Graviola is promoted as an alternative cancer treatment. There is not enough reliable evidence that graviola works as a treatment for cancer.
- Graviola is the fruit from trees in the rain forests.
- Claims that graviola can treat cancer are not backed up by research.
- It can cause nerve damage leading to symptoms that are similar to Parkinson’s disease.
Graviola comes from a tree in the rain forests of Africa, South America, and Southeast Asia. It is a common food there.
Its scientific name is Annona muricata. It is also known as custard apple, cherimoya, guanabana, soursop and brazilian paw paw. The active ingredient is a type of plant compound (phytochemical) called annonaceous acetogenins.
People use graviola pulp in juices, smoothies and ice cream.
People in Africa and South America use the bark, leaves, root, and fruits of the graviola tree. They treat infections with viruses or parasites, rheumatism, arthritis, depression, and sickness. We know from research that some graviola extracts can help to treat these conditions.

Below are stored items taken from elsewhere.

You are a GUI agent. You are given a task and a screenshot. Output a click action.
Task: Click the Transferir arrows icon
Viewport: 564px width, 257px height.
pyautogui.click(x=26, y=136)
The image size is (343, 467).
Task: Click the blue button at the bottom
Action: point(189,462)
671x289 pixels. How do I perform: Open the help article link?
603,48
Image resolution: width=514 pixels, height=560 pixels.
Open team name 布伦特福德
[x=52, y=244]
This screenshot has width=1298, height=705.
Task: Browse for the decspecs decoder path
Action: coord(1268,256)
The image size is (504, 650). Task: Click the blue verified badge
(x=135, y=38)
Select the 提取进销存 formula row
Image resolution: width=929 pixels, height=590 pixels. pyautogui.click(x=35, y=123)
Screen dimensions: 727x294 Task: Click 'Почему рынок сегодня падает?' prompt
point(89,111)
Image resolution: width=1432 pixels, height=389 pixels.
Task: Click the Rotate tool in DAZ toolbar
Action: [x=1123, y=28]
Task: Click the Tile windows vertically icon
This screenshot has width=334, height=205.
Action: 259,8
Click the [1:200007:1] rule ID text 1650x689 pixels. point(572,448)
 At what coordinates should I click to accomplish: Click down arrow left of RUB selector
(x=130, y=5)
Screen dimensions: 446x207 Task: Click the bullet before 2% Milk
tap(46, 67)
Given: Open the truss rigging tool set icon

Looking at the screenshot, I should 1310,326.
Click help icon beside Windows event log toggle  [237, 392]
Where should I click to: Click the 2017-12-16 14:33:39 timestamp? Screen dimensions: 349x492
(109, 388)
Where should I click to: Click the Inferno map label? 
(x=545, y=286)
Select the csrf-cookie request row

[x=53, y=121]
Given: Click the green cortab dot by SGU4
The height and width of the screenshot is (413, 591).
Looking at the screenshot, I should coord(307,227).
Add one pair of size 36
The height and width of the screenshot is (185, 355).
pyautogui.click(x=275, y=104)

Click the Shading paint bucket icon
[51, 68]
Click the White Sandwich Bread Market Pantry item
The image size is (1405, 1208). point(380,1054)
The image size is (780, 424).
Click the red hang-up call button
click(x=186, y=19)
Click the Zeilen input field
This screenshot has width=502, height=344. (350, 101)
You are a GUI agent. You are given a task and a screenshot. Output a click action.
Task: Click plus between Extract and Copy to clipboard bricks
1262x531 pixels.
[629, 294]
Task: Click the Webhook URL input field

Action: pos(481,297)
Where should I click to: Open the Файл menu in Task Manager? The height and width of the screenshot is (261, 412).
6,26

In laboratory studies, graviola extracts can kill some types of liver and breast cancer cells. These cells are resistant to some chemotherapy drugs. A more recent study showed that graviola pulp extract has an effect on prostate cancer cells in mice. But there have not been any studies in humans. So we don’t know whether it can work as a cancer treatment or not.
Many sites on the internet advertise and promote graviola capsules as a cancer cure. But reputable scientific cancer organisations do not support them.